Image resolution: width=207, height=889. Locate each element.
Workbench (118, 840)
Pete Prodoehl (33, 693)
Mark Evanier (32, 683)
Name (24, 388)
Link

┄┄┄┄┄┄

__What to do__
Copy out the whole listing line by line, and shift every answer coordinate by adding 122 to each of its numbers.

__Correct output__
Image resolution: width=207, height=889. Locate each element.
Workbench (240, 962)
Pete Prodoehl (155, 815)
Mark Evanier (154, 805)
Name (146, 510)
Link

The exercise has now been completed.